#### [Input records]
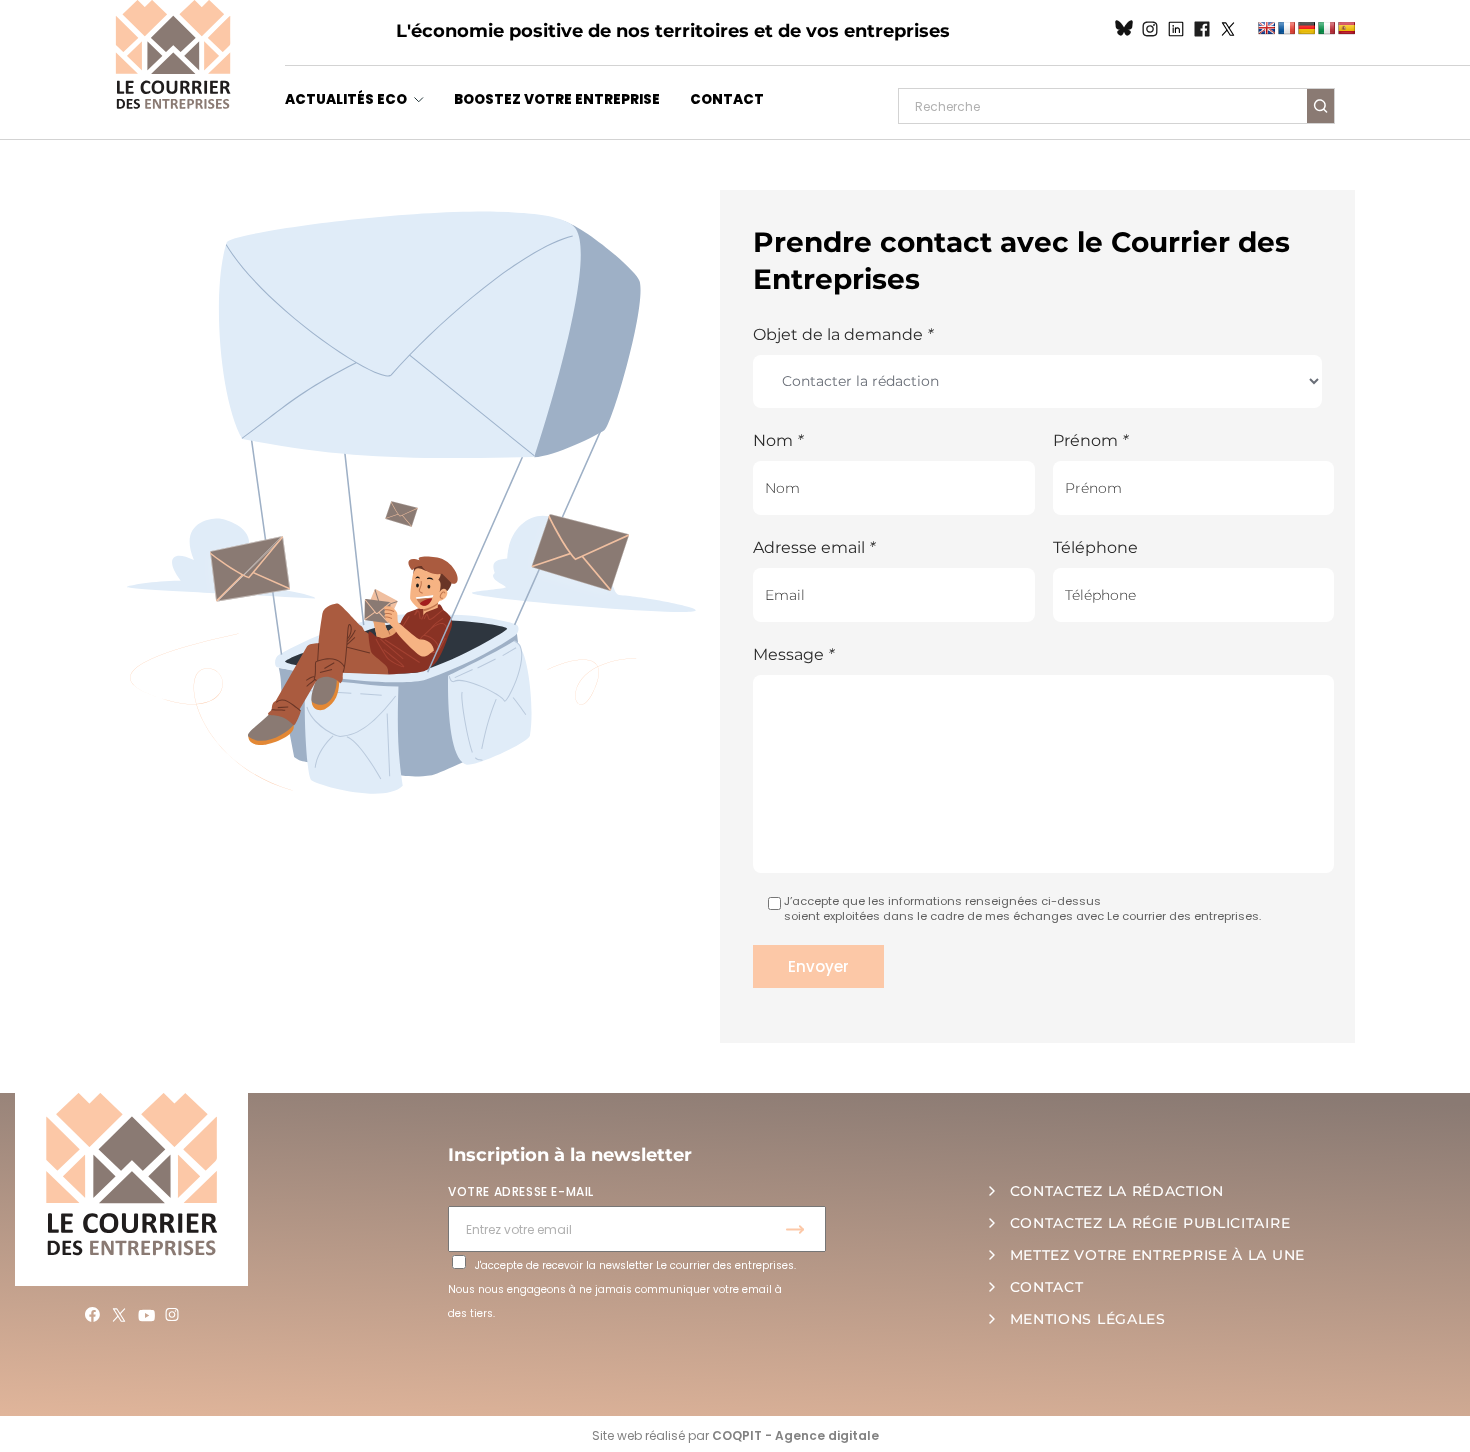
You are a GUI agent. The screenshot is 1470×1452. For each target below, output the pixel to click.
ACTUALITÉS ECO (346, 99)
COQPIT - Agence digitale (795, 1435)
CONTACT (727, 99)
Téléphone (1095, 547)
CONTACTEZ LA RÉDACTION (1117, 1191)
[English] (1266, 28)
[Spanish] (1346, 28)
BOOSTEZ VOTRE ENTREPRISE (557, 99)
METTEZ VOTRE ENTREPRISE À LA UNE (1157, 1255)
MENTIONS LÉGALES (1088, 1319)
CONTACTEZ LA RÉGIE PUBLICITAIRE (1150, 1223)
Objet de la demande (843, 334)
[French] (1286, 28)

#### [What you are asked to do]
Copy out exactly the lines from the line with "Téléphone (1095, 547)" to the end of the listing, including both of those lines, and give nothing else.

#### [Completed exercise]
Téléphone (1095, 547)
CONTACTEZ LA RÉDACTION (1117, 1191)
[English] (1266, 28)
[Spanish] (1346, 28)
BOOSTEZ VOTRE ENTREPRISE (557, 99)
METTEZ VOTRE ENTREPRISE À LA UNE (1157, 1255)
MENTIONS LÉGALES (1088, 1319)
CONTACTEZ LA RÉGIE PUBLICITAIRE (1150, 1223)
Objet de la demande (843, 334)
[French] (1286, 28)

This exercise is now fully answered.